Kreuzberg vs PyMuPDF vs pdfplumber: Which PDF Parser Should You Use?
A head-to-head comparison of Kreuzberg, PyMuPDF, and pdfplumber for Python PDF parsing. Benchmarks, architecture differences, and code examples to help you pick the right tool.
Last week a coworker asked me which Python PDF parser to use and I answered with a question: "What's in the PDF?"
It's not a dodge. These three libraries — Kreuzberg, PyMuPDF, and pdfplumber — make fundamentally different architectural decisions. Picking the wrong one means either rewriting your pipeline in a month or tolerating extraction bugs that poison your data.
I ran all three against the same set of PDFs and measured speed, accuracy, and developer experience. Here's what I found.
Architecture: Rust FFI vs C binding vs pure Python
Understanding what's under the hood matters because it predicts where each library will break.
PyMuPDF wraps the MuPDF C library via SWIG bindings. MuPDF is maintained by Artifex (the Ghostscript people) and handles rendering, text extraction, and annotation in C. When you call page.get_text(), you're calling into compiled C code that walks the PDF's content stream directly. The Python layer is thin — mostly marshalling data between Python objects and C structs.
pdfplumber is built on top of pdfminer.six, which is pure Python. Every PDF operator — every Tm, Td, TJ — gets interpreted by Python code. pdfplumber adds a spatial analysis layer on top: it groups characters into words, words into lines, and lines into table cells by analyzing x/y coordinates. This is why it understands tables but why it's slow.
Kreuzberg takes a different approach. It's a Python package with a Rust core compiled via PyO3. The Rust layer handles the byte-level PDF parsing and text extraction, while Python handles the orchestration. For scanned PDFs, Kreuzberg shells out to Tesseract OCR automatically — you don't need to detect whether a PDF is scanned or native. It also supports DOCX, PPTX, HTML, and other formats through a single extract_text() call.
Here's what this means in practice:
| PyMuPDF | pdfplumber | Kreuzberg | |
|---|---|---|---|
| Core language | C (MuPDF) | Pure Python (pdfminer) | Rust (PyO3) |
| PDF parsing | MuPDF C library | pdfminer.six | Rust native parser |
| OCR | Optional (separate setup) | None | Tesseract (auto-detected) |
| Table extraction | Basic (text blocks) | Yes (spatial analysis) | No |
| License | AGPL-3.0 | MIT | MIT |
| Other formats | PDF only | PDF only | DOCX, PPTX, HTML, images, etc. |
Installation
All three install via pip, but with different complexity.

==========

### [WHAT TO DO]
1 > Copy the PDF parser comparison from "A head-to-head comparison" to "what I found.", changing "coworker" to "colleague".
2 > Write the next part of the PDF parser comparison, picking up after its final sentence.
You will not need the records for any of this work.

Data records
==========

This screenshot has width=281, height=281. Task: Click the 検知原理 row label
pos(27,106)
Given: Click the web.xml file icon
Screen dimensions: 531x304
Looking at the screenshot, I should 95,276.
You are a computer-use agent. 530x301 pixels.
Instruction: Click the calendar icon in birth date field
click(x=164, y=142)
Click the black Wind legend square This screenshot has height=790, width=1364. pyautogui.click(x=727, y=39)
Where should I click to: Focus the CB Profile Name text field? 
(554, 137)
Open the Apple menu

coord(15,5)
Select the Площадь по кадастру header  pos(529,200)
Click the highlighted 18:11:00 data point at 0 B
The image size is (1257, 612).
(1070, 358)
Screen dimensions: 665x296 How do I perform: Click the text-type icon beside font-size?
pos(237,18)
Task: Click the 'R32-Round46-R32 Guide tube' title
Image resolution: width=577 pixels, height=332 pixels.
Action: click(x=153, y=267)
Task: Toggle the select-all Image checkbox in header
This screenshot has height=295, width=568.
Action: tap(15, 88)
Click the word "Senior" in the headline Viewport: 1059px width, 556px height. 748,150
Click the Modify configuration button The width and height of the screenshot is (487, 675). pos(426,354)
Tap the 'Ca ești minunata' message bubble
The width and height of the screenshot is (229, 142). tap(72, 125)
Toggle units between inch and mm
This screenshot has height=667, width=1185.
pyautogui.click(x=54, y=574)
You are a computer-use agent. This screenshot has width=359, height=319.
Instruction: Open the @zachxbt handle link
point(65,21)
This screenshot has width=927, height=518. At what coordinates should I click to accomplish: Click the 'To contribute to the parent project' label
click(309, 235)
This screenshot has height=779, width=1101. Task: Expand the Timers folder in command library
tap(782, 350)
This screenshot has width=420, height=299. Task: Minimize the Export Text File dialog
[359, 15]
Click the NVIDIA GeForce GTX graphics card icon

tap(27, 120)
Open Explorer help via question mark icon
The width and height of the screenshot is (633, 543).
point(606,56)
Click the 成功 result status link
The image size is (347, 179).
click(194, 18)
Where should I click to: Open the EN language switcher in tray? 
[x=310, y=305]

==========

### [ANSWER SET]
1 >
A head-to-head comparison of Kreuzberg, PyMuPDF, and pdfplumber for Python PDF parsing. Benchmarks, architecture differences, and code examples to help you pick the right tool.
Last week a colleague asked me which Python PDF parser to use and I answered with a question: "What's in the PDF?"
It's not a dodge. These three libraries — Kreuzberg, PyMuPDF, and pdfplumber — make fundamentally different architectural decisions. Picking the wrong one means either rewriting your pipeline in a month or tolerating extraction bugs that poison your data.
I ran all three against the same set of PDFs and measured speed, accuracy, and developer experience. Here's what I found.

2 >
# PyMuPDF — ships prebuilt wheels, no system deps
pip install pymupdf
# pdfplumber — pure Python, no compilation
pip install pdfplumber
# Kreuzberg — needs Tesseract for OCR on scanned PDFs
pip install kreuzberg
# On Ubuntu/Debian:
sudo apt install tesseract-ocr
PyMuPDF and pdfplumber are zero-config. Kreuzberg works for native PDFs without Tesseract, but you'll want Tesseract installed for scanned documents — which is the whole point of using Kreuzberg.
The test: same PDF, three parsers
I used a 12-page financial report (native text, not scanned) with a mix of paragraphs, bullet lists, and two tables per page. Here's the extraction code for each.
PyMuPDF
import fitz
import time
start = time.perf_counter()
doc = fitz.open("financial-report.pdf")
text = ""
for page in doc:
text += page.get_text()
elapsed = time.perf_counter() - start
print(f"PyMuPDF: {len(text)} chars in {elapsed:.3f}s")
print(text[:300])
Output:
PyMuPDF: 48,231 chars in 0.018s
Q3 2025 Financial Summary
Revenue Overview
Total revenue for Q3 2025 reached $4.2M, representing a 23% increase
over Q2. Subscription revenue accounted for 78% of total revenue...
Fast. The text reads in natural order. But the tables come out as a flat stream of text — column headers and values are interleaved without structure.
pdfplumber
import pdfplumber
import time
start = time.perf_counter()
text = ""
tables_found = []
with pdfplumber.open("financial-report.pdf") as pdf:
for page in pdf.pages:
text += page.extract_text() or ""
for table in page.extract_tables():
tables_found.append(table)
elapsed = time.perf_counter() - start
print(f"pdfplumber: {len(text)} chars in {elapsed:.3f}s")
print(f"Tables found: {len(tables_found)}")
for row in tables_found[0][:3]:
print(row)
Output:
pdfplumber: 47,892 chars in 0.284s
Tables found: 24
['Category', 'Q2 2025', 'Q3 2025', 'Change']
['Subscription', '$2,890,000', '$3,276,000', '+13.4%']
['Usage-based', '$412,000', '$504,000', '+22.3%']
15x slower than PyMuPDF, but it returned the tables as structured data. Each cell is in the right column. If your pipeline needs tabular data, this difference matters more than the speed gap.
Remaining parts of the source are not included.